LARC for Large batch size training

What is LARC

LARC (Large Batch Training of Convolutional Networks) is a technique proposed by Yang You, Igor Gitman, Boris Ginsburg in https://arxiv.org/abs/1708.03888 for improving the convergence of large batch size trainings. LARC uses the ratio between gradient and parameter magnitudes to calculate an adaptive local learning rate for each individual parameter.

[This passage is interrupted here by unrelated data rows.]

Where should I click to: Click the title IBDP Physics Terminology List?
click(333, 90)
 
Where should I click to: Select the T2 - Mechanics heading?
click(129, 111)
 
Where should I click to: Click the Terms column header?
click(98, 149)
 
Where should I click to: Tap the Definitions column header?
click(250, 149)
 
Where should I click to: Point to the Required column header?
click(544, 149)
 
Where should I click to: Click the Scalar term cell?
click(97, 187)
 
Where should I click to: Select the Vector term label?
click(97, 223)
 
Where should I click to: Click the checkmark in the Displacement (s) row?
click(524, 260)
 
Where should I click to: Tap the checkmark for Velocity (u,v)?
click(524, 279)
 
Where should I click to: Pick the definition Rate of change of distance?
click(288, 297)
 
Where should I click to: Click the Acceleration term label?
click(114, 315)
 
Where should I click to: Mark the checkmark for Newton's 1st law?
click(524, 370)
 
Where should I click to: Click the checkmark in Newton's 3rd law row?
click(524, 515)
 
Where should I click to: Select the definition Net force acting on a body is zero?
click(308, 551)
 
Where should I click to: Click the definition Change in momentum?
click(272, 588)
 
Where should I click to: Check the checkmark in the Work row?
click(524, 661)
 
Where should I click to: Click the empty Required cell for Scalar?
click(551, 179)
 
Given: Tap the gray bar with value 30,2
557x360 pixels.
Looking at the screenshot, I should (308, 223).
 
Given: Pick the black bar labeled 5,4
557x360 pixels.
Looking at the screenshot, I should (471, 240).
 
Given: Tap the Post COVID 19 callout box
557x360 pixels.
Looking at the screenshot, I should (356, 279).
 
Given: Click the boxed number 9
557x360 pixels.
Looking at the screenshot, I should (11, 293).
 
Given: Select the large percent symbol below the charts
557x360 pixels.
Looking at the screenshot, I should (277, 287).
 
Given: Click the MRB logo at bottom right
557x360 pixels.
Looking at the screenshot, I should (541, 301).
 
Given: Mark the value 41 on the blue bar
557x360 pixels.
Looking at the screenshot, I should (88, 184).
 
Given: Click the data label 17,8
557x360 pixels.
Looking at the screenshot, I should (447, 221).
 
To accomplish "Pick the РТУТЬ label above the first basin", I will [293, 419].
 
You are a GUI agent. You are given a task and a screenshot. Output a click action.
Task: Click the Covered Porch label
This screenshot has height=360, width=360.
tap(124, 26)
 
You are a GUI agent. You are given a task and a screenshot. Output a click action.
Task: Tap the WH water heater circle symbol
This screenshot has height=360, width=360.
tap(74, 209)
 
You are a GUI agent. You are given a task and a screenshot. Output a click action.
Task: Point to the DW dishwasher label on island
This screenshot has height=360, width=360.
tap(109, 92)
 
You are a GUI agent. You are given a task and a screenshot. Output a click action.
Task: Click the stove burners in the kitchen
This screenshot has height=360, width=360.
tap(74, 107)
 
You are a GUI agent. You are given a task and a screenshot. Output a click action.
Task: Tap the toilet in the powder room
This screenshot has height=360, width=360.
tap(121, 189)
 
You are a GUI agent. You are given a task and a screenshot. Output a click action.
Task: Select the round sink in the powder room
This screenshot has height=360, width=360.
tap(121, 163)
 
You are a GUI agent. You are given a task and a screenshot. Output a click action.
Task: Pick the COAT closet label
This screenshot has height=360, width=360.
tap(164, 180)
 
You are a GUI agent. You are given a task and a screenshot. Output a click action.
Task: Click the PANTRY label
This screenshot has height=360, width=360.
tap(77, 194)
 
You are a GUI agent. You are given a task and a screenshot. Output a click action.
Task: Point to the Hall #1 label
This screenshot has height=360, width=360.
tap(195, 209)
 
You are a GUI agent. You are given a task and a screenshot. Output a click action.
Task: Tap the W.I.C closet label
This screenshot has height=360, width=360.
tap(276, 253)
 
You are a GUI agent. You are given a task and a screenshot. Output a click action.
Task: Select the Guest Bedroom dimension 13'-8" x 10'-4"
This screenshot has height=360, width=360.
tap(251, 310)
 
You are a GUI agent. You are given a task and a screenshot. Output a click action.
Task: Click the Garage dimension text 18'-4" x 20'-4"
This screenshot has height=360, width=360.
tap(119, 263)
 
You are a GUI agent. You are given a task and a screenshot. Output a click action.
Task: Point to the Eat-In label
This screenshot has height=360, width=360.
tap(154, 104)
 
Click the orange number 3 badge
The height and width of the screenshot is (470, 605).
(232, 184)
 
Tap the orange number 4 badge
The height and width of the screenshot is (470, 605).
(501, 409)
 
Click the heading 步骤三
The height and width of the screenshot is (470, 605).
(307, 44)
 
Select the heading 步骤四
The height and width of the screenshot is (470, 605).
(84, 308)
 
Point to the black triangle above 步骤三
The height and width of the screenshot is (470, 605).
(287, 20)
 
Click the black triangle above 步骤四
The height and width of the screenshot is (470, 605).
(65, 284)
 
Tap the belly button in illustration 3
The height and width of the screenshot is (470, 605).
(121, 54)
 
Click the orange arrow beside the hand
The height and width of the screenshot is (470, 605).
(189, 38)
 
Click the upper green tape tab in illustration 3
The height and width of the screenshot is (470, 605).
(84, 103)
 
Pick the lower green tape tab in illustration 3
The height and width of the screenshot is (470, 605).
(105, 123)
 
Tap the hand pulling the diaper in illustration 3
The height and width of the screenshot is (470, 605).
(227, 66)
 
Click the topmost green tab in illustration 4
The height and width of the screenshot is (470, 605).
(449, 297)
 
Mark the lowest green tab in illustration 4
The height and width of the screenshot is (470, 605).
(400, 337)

See the LARC paper for the calculation of the learning rate. In practice, it modifies the gradients of parameters as a proxy for modifying the learning rate of the parameters.

How to enable LARC

VISSL supports the LARC implementation from NVIDIA’s Apex LARC. To use LARC, users need to set config option OPTIMIZER.use_larc=True. VISSL exposes LARC parameters that users can tune. Full list of LARC parameters exposed by VISSL:

OPTIMIZER:
  name: "sgd"
  use_larc: False  # supported for SGD only for now
  larc_config:
    clip: False
    eps: 1e-08
    trust_coefficient: 0.001

Note

LARC is currently supported for SGD optimizer only.

Using Apex

VISSL provides anaconda and pip packages of Apex (compiled with Optimzed C++ extensions/CUDA kernels). The Apex packages are provided for all versions of CUDA (9.2, 10.0, 10.1, 10.2, 11.0), PyTorch >= 1.4 and Python >=3.6 and <=3.9.

Follow VISSL’s instructions to install apex in pip and instructions to install apex in conda.